# Task description
Please print the whole listing below exactly as it stands.

── Provided records

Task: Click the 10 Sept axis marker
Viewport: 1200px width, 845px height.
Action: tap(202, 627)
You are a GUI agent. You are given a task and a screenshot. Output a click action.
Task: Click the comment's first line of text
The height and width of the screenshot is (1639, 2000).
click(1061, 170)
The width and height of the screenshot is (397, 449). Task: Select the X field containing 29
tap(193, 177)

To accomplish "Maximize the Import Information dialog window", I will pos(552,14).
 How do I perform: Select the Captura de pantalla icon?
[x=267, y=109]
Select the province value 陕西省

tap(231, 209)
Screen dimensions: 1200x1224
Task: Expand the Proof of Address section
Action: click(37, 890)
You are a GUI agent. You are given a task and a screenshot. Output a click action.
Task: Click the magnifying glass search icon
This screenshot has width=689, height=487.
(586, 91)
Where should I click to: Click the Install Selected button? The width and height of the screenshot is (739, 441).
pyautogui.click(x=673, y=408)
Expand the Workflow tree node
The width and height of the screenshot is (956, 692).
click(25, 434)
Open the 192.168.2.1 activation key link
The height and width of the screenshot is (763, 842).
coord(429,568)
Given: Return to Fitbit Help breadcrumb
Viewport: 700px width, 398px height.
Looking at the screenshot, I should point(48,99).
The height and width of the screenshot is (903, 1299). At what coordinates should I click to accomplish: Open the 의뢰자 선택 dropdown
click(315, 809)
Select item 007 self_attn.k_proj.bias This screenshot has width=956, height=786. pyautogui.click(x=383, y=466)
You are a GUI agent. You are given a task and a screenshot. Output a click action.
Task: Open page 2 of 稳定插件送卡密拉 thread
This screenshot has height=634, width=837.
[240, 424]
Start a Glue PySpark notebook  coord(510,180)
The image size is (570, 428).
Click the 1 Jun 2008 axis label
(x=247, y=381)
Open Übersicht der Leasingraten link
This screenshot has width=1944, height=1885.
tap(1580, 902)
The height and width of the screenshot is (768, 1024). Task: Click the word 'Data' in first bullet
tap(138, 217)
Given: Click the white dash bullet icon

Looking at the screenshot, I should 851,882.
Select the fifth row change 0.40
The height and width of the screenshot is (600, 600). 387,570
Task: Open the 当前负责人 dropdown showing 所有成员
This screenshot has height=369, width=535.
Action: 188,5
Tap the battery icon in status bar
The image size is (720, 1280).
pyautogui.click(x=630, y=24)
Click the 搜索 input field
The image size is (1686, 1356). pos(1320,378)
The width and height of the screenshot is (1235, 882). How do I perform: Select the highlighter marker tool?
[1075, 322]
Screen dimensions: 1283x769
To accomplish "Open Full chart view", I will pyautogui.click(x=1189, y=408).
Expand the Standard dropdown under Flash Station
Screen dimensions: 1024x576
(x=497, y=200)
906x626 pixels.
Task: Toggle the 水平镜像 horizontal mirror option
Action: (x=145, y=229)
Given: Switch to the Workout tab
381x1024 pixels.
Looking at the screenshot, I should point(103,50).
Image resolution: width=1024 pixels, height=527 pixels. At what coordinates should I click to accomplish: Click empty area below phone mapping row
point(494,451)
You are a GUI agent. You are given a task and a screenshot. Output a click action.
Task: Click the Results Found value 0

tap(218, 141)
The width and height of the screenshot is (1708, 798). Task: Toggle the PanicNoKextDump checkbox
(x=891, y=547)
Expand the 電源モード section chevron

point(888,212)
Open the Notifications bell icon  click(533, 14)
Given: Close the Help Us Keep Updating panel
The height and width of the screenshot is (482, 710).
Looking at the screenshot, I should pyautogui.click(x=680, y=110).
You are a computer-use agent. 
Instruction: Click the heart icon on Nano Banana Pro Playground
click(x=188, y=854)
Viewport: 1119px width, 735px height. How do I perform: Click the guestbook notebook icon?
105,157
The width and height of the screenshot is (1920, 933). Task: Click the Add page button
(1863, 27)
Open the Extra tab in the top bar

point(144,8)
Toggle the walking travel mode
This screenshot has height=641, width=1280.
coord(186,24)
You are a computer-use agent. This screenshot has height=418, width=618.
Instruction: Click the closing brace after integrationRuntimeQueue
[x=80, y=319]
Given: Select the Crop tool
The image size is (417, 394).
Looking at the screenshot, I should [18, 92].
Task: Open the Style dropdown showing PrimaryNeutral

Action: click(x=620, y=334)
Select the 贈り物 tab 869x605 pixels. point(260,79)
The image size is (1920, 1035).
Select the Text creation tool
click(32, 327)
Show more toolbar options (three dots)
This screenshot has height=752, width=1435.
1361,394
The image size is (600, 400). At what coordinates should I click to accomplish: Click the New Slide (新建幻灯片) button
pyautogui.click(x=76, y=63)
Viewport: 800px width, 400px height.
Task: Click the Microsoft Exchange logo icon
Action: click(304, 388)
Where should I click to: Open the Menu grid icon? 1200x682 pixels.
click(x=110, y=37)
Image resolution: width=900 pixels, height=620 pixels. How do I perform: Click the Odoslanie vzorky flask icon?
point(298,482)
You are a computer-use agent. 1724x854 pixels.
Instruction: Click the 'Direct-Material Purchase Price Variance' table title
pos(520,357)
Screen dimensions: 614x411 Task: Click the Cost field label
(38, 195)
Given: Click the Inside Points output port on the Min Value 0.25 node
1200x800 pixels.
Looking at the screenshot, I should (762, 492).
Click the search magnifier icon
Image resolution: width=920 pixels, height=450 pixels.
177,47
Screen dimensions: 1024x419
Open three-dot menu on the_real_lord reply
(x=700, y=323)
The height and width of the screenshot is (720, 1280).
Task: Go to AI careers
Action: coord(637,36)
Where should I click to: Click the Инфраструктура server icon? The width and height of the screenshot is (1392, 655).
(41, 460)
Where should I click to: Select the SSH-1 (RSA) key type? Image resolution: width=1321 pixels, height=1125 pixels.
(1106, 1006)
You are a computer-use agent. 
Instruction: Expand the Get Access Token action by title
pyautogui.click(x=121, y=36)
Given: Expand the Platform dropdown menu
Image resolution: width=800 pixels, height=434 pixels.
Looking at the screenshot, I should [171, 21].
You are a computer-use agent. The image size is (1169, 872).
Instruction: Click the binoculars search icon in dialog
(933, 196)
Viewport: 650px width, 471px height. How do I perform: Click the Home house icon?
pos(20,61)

────

# Solution to this exercise
Task: Click the 10 Sept axis marker
Viewport: 1200px width, 845px height.
Action: tap(202, 627)
You are a GUI agent. You are given a task and a screenshot. Output a click action.
Task: Click the comment's first line of text
The height and width of the screenshot is (1639, 2000).
click(1061, 170)
The width and height of the screenshot is (397, 449). Task: Select the X field containing 29
tap(193, 177)

To accomplish "Maximize the Import Information dialog window", I will pos(552,14).
 How do I perform: Select the Captura de pantalla icon?
[x=267, y=109]
Select the province value 陕西省

tap(231, 209)
Screen dimensions: 1200x1224
Task: Expand the Proof of Address section
Action: click(37, 890)
You are a GUI agent. You are given a task and a screenshot. Output a click action.
Task: Click the magnifying glass search icon
This screenshot has width=689, height=487.
(586, 91)
Where should I click to: Click the Install Selected button? The width and height of the screenshot is (739, 441).
pyautogui.click(x=673, y=408)
Expand the Workflow tree node
The width and height of the screenshot is (956, 692).
click(25, 434)
Open the 192.168.2.1 activation key link
The height and width of the screenshot is (763, 842).
coord(429,568)
Given: Return to Fitbit Help breadcrumb
Viewport: 700px width, 398px height.
Looking at the screenshot, I should point(48,99).
The height and width of the screenshot is (903, 1299). At what coordinates should I click to accomplish: Open the 의뢰자 선택 dropdown
click(315, 809)
Select item 007 self_attn.k_proj.bias This screenshot has width=956, height=786. pyautogui.click(x=383, y=466)
You are a GUI agent. You are given a task and a screenshot. Output a click action.
Task: Open page 2 of 稳定插件送卡密拉 thread
This screenshot has height=634, width=837.
[240, 424]
Start a Glue PySpark notebook  coord(510,180)
The image size is (570, 428).
Click the 1 Jun 2008 axis label
(x=247, y=381)
Open Übersicht der Leasingraten link
This screenshot has width=1944, height=1885.
tap(1580, 902)
The height and width of the screenshot is (768, 1024). Task: Click the word 'Data' in first bullet
tap(138, 217)
Given: Click the white dash bullet icon

Looking at the screenshot, I should 851,882.
Select the fifth row change 0.40
The height and width of the screenshot is (600, 600). 387,570
Task: Open the 当前负责人 dropdown showing 所有成员
This screenshot has height=369, width=535.
Action: 188,5
Tap the battery icon in status bar
The image size is (720, 1280).
pyautogui.click(x=630, y=24)
Click the 搜索 input field
The image size is (1686, 1356). pos(1320,378)
The width and height of the screenshot is (1235, 882). How do I perform: Select the highlighter marker tool?
[1075, 322]
Screen dimensions: 1283x769
To accomplish "Open Full chart view", I will pyautogui.click(x=1189, y=408).
Expand the Standard dropdown under Flash Station
Screen dimensions: 1024x576
(x=497, y=200)
906x626 pixels.
Task: Toggle the 水平镜像 horizontal mirror option
Action: (x=145, y=229)
Given: Switch to the Workout tab
381x1024 pixels.
Looking at the screenshot, I should point(103,50).
Image resolution: width=1024 pixels, height=527 pixels. At what coordinates should I click to accomplish: Click empty area below phone mapping row
point(494,451)
You are a GUI agent. You are given a task and a screenshot. Output a click action.
Task: Click the Results Found value 0

tap(218, 141)
The width and height of the screenshot is (1708, 798). Task: Toggle the PanicNoKextDump checkbox
(x=891, y=547)
Expand the 電源モード section chevron

point(888,212)
Open the Notifications bell icon  click(533, 14)
Given: Close the Help Us Keep Updating panel
The height and width of the screenshot is (482, 710).
Looking at the screenshot, I should pyautogui.click(x=680, y=110).
You are a computer-use agent. 
Instruction: Click the heart icon on Nano Banana Pro Playground
click(x=188, y=854)
Viewport: 1119px width, 735px height. How do I perform: Click the guestbook notebook icon?
105,157
The width and height of the screenshot is (1920, 933). Task: Click the Add page button
(1863, 27)
Open the Extra tab in the top bar

point(144,8)
Toggle the walking travel mode
This screenshot has height=641, width=1280.
coord(186,24)
You are a computer-use agent. This screenshot has height=418, width=618.
Instruction: Click the closing brace after integrationRuntimeQueue
[x=80, y=319]
Given: Select the Crop tool
The image size is (417, 394).
Looking at the screenshot, I should [18, 92].
Task: Open the Style dropdown showing PrimaryNeutral

Action: click(x=620, y=334)
Select the 贈り物 tab 869x605 pixels. point(260,79)
The image size is (1920, 1035).
Select the Text creation tool
click(32, 327)
Show more toolbar options (three dots)
This screenshot has height=752, width=1435.
1361,394
The image size is (600, 400). At what coordinates should I click to accomplish: Click the New Slide (新建幻灯片) button
pyautogui.click(x=76, y=63)
Viewport: 800px width, 400px height.
Task: Click the Microsoft Exchange logo icon
Action: click(304, 388)
Where should I click to: Open the Menu grid icon? 1200x682 pixels.
click(x=110, y=37)
Image resolution: width=900 pixels, height=620 pixels. How do I perform: Click the Odoslanie vzorky flask icon?
point(298,482)
You are a computer-use agent. 1724x854 pixels.
Instruction: Click the 'Direct-Material Purchase Price Variance' table title
pos(520,357)
Screen dimensions: 614x411 Task: Click the Cost field label
(38, 195)
Given: Click the Inside Points output port on the Min Value 0.25 node
1200x800 pixels.
Looking at the screenshot, I should (762, 492).
Click the search magnifier icon
Image resolution: width=920 pixels, height=450 pixels.
177,47
Screen dimensions: 1024x419
Open three-dot menu on the_real_lord reply
(x=700, y=323)
The height and width of the screenshot is (720, 1280).
Task: Go to AI careers
Action: coord(637,36)
Where should I click to: Click the Инфраструктура server icon? The width and height of the screenshot is (1392, 655).
(41, 460)
Where should I click to: Select the SSH-1 (RSA) key type? Image resolution: width=1321 pixels, height=1125 pixels.
(1106, 1006)
You are a computer-use agent. 
Instruction: Expand the Get Access Token action by title
pyautogui.click(x=121, y=36)
Given: Expand the Platform dropdown menu
Image resolution: width=800 pixels, height=434 pixels.
Looking at the screenshot, I should [171, 21].
You are a computer-use agent. The image size is (1169, 872).
Instruction: Click the binoculars search icon in dialog
(933, 196)
Viewport: 650px width, 471px height. How do I perform: Click the Home house icon?
pos(20,61)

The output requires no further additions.